Once the fine-tuning job is complete, you can add the fine-tuned model to your config file.


In [21]:
fine_tuned_model = job_status["model_output_name"]
model_config = {
    "models": {
        fine_tuned_model: {
            "routing": ["together"],
            "providers": {
                "together": {"type": "together", "model_name": fine_tuned_model}
            },
        }
    }
}

print(toml.dumps(model_config))

[models."virajmehta/Meta-Llama-3.1-8B-Instruct-Reference-7b84fdf5"]
routing = [ "together",]

[models."virajmehta/Meta-Llama-3.1-8B-Instruct-Reference-7b84fdf5".providers.together]
type = "together"
model_name = "virajmehta/Meta-Llama-3.1-8B-Instruct-Reference-7b84fdf5"

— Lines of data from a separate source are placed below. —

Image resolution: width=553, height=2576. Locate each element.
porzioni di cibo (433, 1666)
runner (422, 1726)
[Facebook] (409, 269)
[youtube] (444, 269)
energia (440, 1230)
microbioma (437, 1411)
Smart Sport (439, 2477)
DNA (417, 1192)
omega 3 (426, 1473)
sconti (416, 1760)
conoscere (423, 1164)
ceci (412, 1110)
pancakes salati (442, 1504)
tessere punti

Finally, add a new variant to your function to use the fine-tuned model.


In [23]:
variant_config = {
    "type": "chat_completion",
    "weight": 0,
    "model": fine_tuned_model,
}

system_template = variant.get("system_template")
if system_template:
    variant_config["system_template"] = system_template

user_template = variant.get("user_template")
if user_template:
    variant_config["user_template"] = user_template

assistant_template = variant.get("assistant_template")
if assistant_template:
    variant_config["assistant_template"] = assistant_template

full_variant_config = {
    "functions": {FUNCTION_NAME: {"variants": {fine_tuned_model: variant_config}}}
}

print(toml.dumps(full_variant_config))

[functions.extract_entities.variants."virajmehta/Meta-Llama-3.1-8B-Instruct-Reference-7b84fdf5"]
type = "chat_completion"
weight = 0
model = "virajmehta/Meta-Llama-3.1-8B-Instruct-Reference-7b84fdf5"
system_template = "functions/extract_entities/initial_prompt/system_template.minijinja"



You're all set!

You can change the weight to enable a gradual rollout of the new model.

You might also add other parameters (e.g. `max_tokens`, `temperature`) to the variant section in the config file.